15. 大きな平和

「タケルさん? 『社長』か『男爵』、どっちで呼んで欲しいですか?」


 クレアは後ろ手に組み、碧い瞳で悪戯っぽく聞いた。


「えっ!? う、うーん、『CEO』かな?」


「は? 何ですかそれ?」


「チーフ・エグゼクティブ・オフィサーの略だよ」


「……。何言ってるかわかんない! タケルさんは今まで通りタケルさんで、決まり! いいですね? タケルさん!」


 クレアは口をとがらせムッとすると、パンとタケルの背中を叩いた。


「痛てて! もう……!」


 トンチャンチャララン♪


 その時、タケルのポケットからマリンバの音が響いた。


「おっとっと、殿下だ!」


 タケルは慌ててスマホの試作品を取り出し、電話に出る。


「もしもし、タケルです!」


 いきなり背筋を伸ばしてテトリスマシンのようなものに話しかける姿を見て、クレアはどういうことか分からず、キョトンとする。

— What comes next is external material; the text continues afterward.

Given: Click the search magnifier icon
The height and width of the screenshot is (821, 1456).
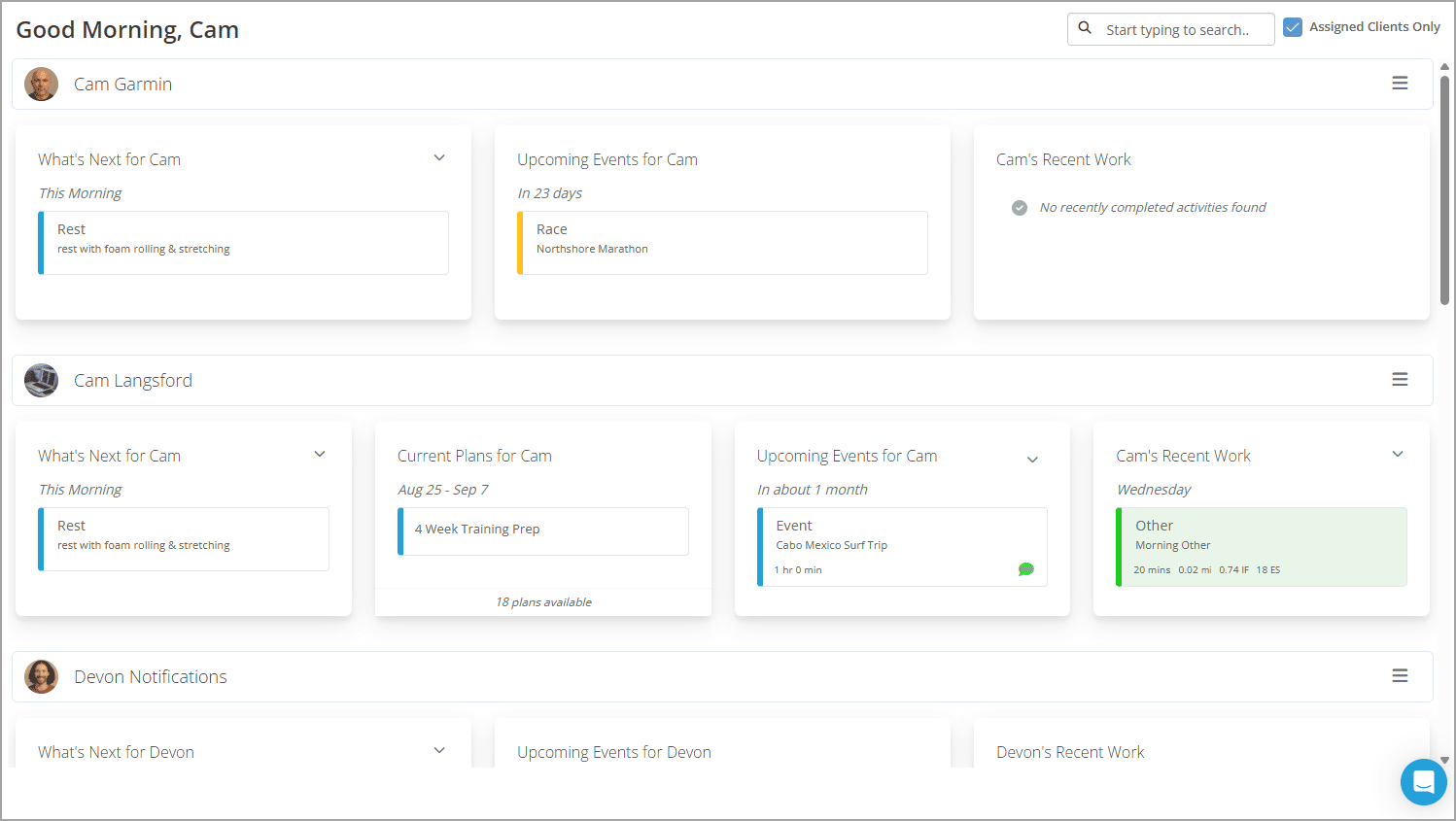Looking at the screenshot, I should 1085,28.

「は、はい。かしこまりました。いや、そんなことなくてですね。はい……。そうですか、良かったです……。助かります……。それでは馬車をお待ちしてればいいですね? ……。失礼します……」


 緊張の糸が切れたタケルはふぅと大きくため息をつくと、台の上にドカッと腰を掛けた。


「タケルさん……、それ……、何ですか?」


「あ、これかい? わが社Orangeオレンジの新製品、電話だよ。遠くの人と話せるのさ。今のは殿下だよ」


「えっ!? えっ!? これで今、殿下と話してたんですか!? えっ!?」


 クレアは目を真ん丸くして後ずさる。


 遠くの人と話せる伝心魔法というのは聞いたことがあるが、それは特殊なスキルを持った魔法使いだけのモノであり、こんな簡単に使うことなんてできない。この世界では情報の伝達には手紙を使うのが普通であり、それは何日もかかる上に届かないことすらあった。それがこんな簡単にリアルタイムで会話できるとしたら世界は変わってしまう。少なくともアバロン商会のような流通業では、売り手や買い手の情報を正しく早く把握することができれば莫大な富を生むのだ。


「こ、これ……、商会にも欲しいんですケド……」


 クレアは恐る恐るタケルに頼んでみる。


「ははっ。言いたいことは分かるよ。情報は金だ。でも、安価に一気にばらまいちゃうからアバロン商会だけって訳にはいかないんだよ」


「そ、そうなのね……」


 クレアは口をとがらせ、うつむいた。


「でも、クレアには一台ちゃんと用意してるから、一足先にあげるよ」


 タケルはニコッと笑う。


「ほ、本当!? やったぁ!」


 クレアは嬉しさを爆発させ、タケルの腕にギュッと抱き着いた。膨らみ始めた柔らかな感触がタケルの腕に伝わり、タケルはポッと頬を赤らめる。


「お、おい……」


「じゃぁ、いつでもタケルさんとお話しできるね?」


 クレアはタケルの耳元でささやいた。


 美しく整った小さな顔、その潤いを含んだ碧い瞳がタケルを見上げている。


「ま、まぁ、常識的な時間……ならね」


「ふふっ。毎晩寝る前にかけちゃおうかなぁ~」


 クレアはいたずらっ子の目をして笑った。


 タケルはその眩しい笑顔に耐えられず、目をそらす。前世アラサーだったタケルには少女の笑顔はまぶしすぎるのだ。


「毎晩……。何話すんだよ?」


「あら、会話に中身なんて要らないわ。とりとめのない事で笑いあう、それが私たち若者の特権なのよ」


 クレアはニヤッと笑う。


「ははは、そうかもね?」


 中身はとっくに若者ではないタケルは乾いた笑いで返した。



      ◇



 いよいよ男爵になる日がやってきた――――。


 タケルは迎えに来た豪奢な馬車に乗り込み、宮殿を目指す。国王陛下から男爵位を下賜してもらう式典があるのだ。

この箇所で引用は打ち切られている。